● Requirement:
All lines from the one that contains "The height and" through the close of the entries below are to be repeated exactly, without any pictures.
BEGIN Data for processing
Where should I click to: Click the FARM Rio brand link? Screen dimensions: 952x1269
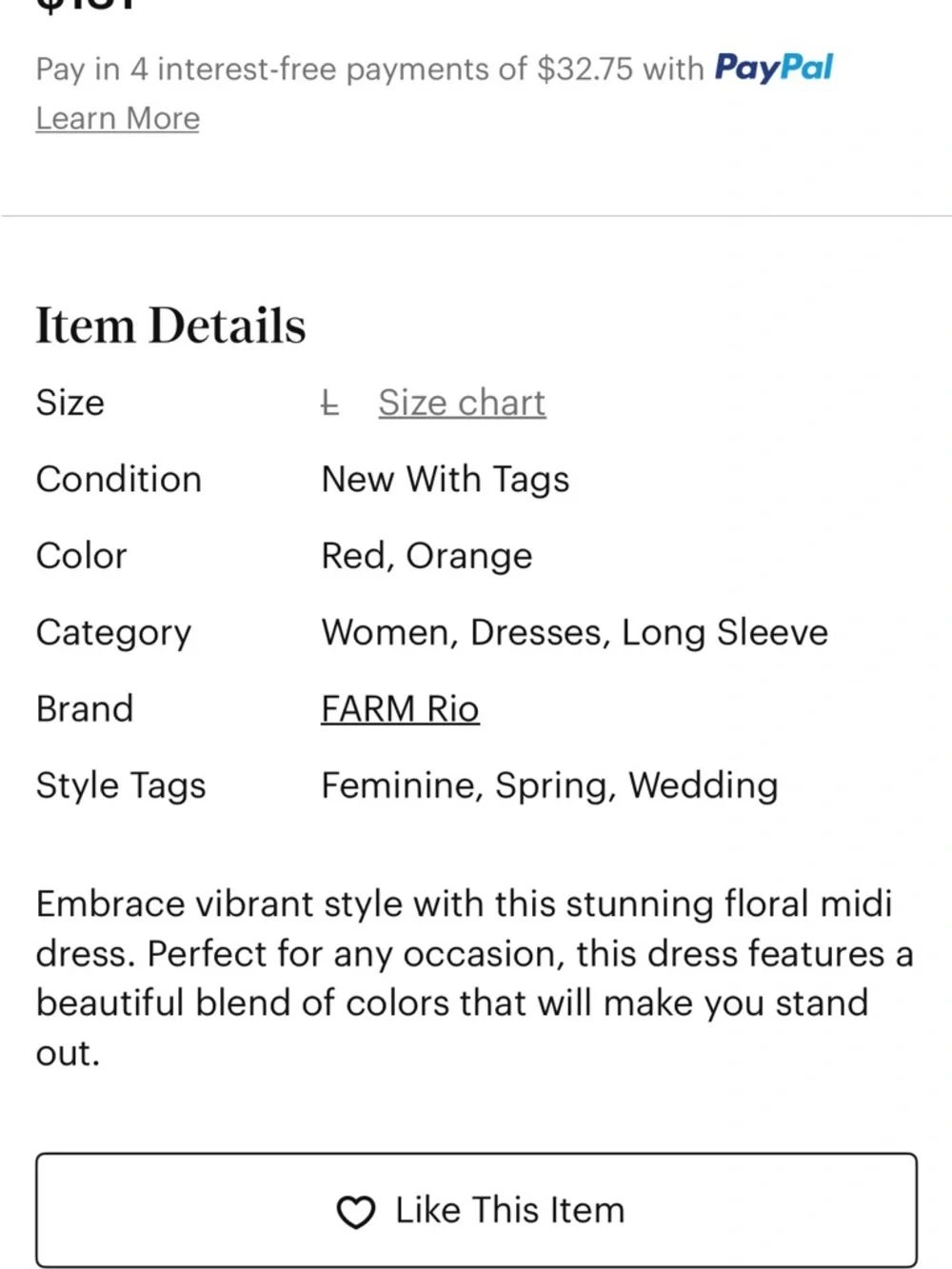click(400, 708)
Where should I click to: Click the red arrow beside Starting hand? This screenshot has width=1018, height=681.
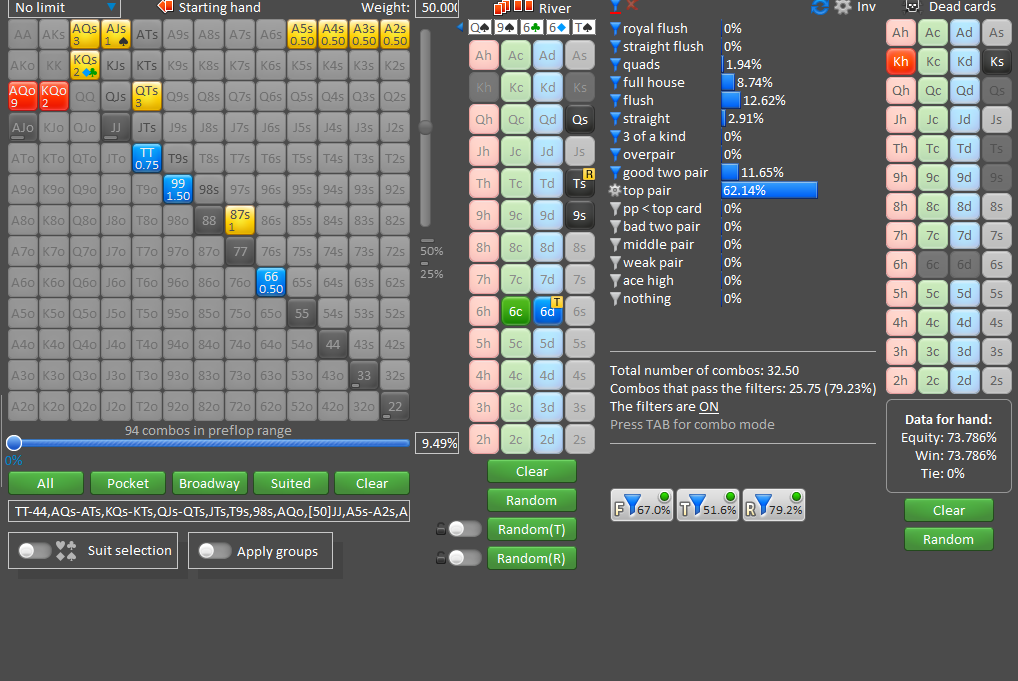coord(166,7)
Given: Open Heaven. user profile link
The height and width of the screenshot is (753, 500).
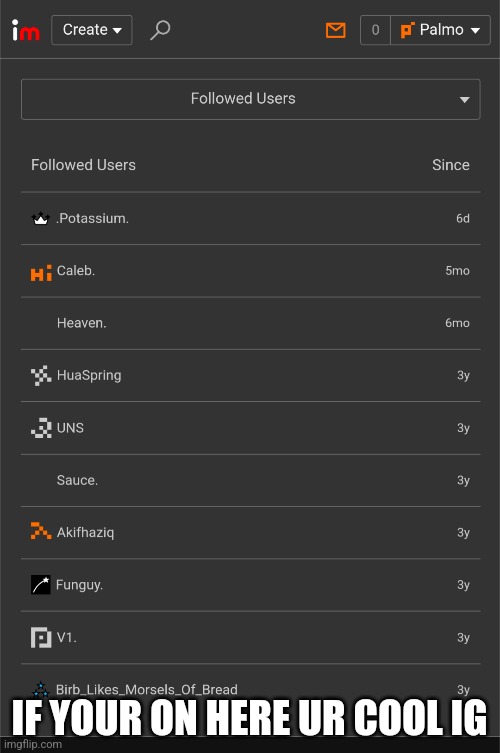Looking at the screenshot, I should pos(81,323).
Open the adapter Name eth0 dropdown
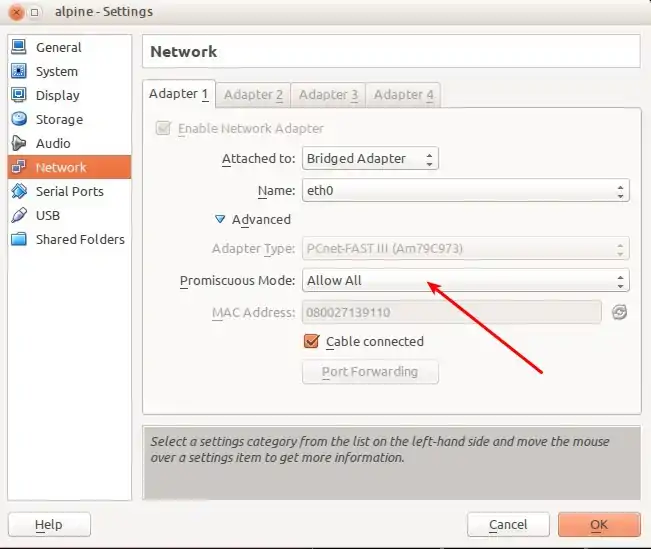Screen dimensions: 651x549 pos(465,190)
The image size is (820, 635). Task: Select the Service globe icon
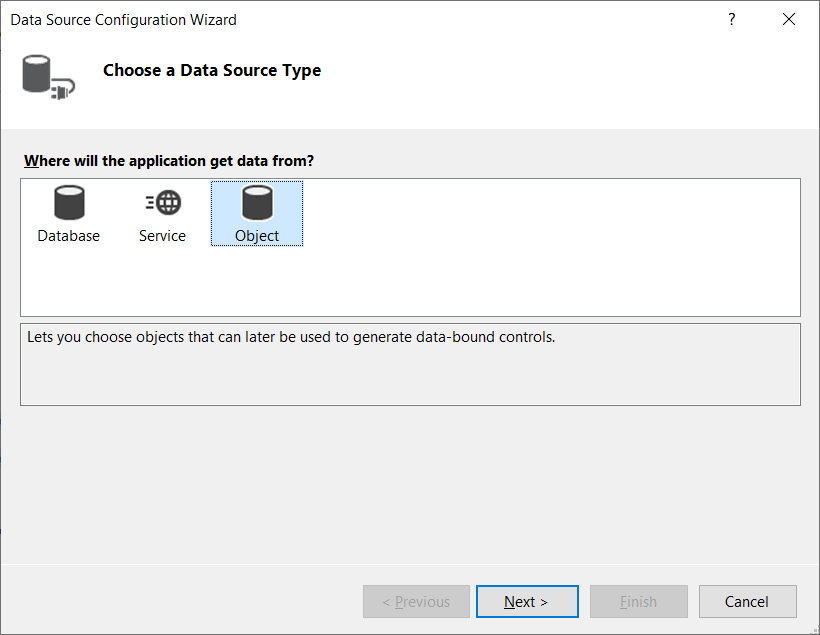point(163,202)
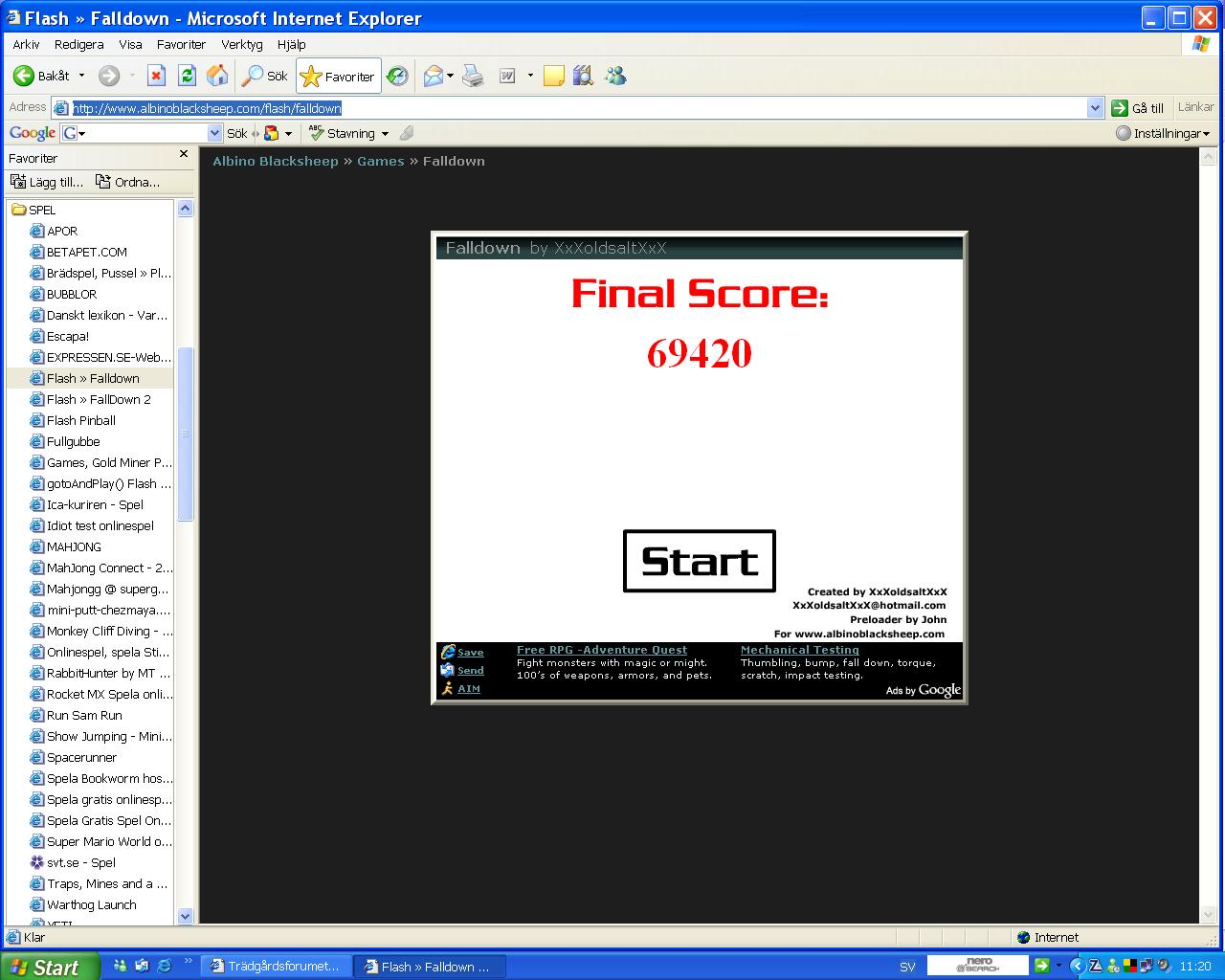Screen dimensions: 1225x980
Task: Open the Google search box dropdown
Action: [x=214, y=134]
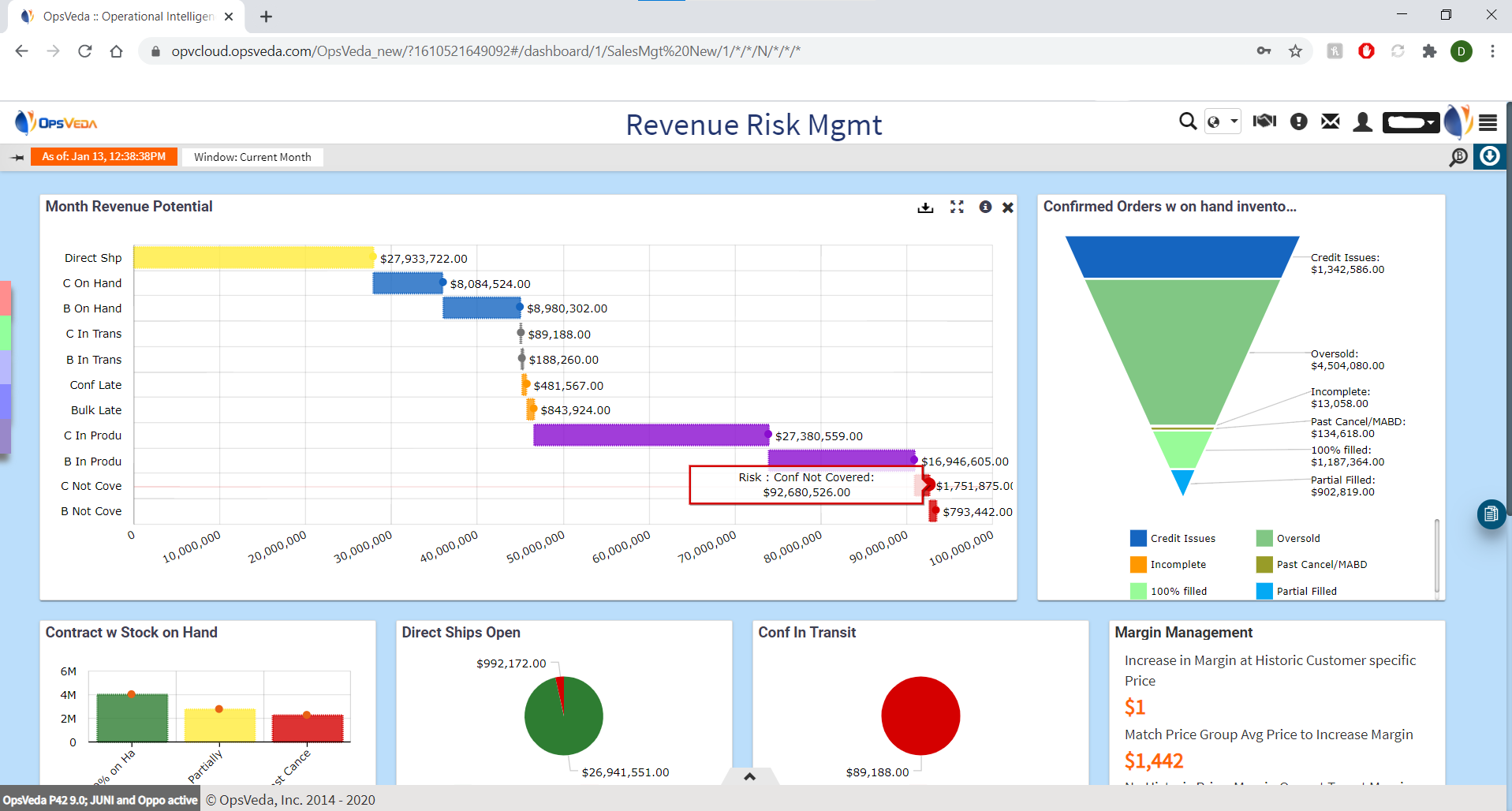
Task: Click the purple C In Produ bar
Action: (651, 435)
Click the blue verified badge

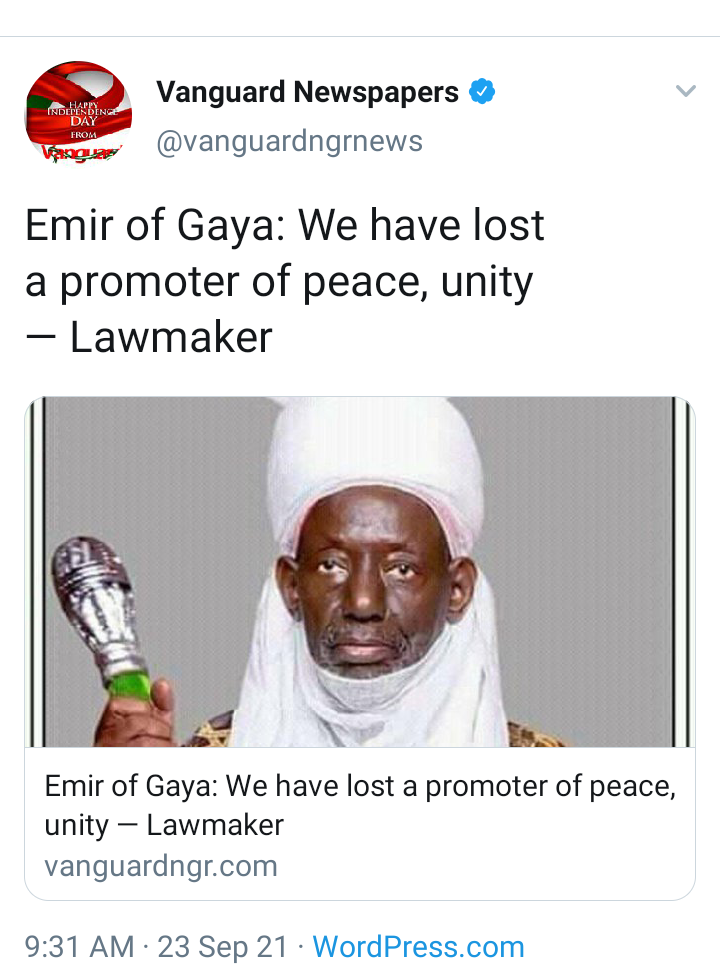pyautogui.click(x=482, y=92)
END Data for processing
● Result of this task:
The height and width of the screenshot is (753, 500).
Looking at the screenshot, I should pos(81,323).
Open the adapter Name eth0 dropdown
Screen dimensions: 651x549 pos(465,190)
The image size is (820, 635). Task: Select the Service globe icon
point(163,202)
Screen dimensions: 1225x980
Task: Open the Google search box dropdown
Action: [x=214, y=134]
Task: Click the purple C In Produ bar
Action: (651, 435)
Click the blue verified badge

pyautogui.click(x=482, y=92)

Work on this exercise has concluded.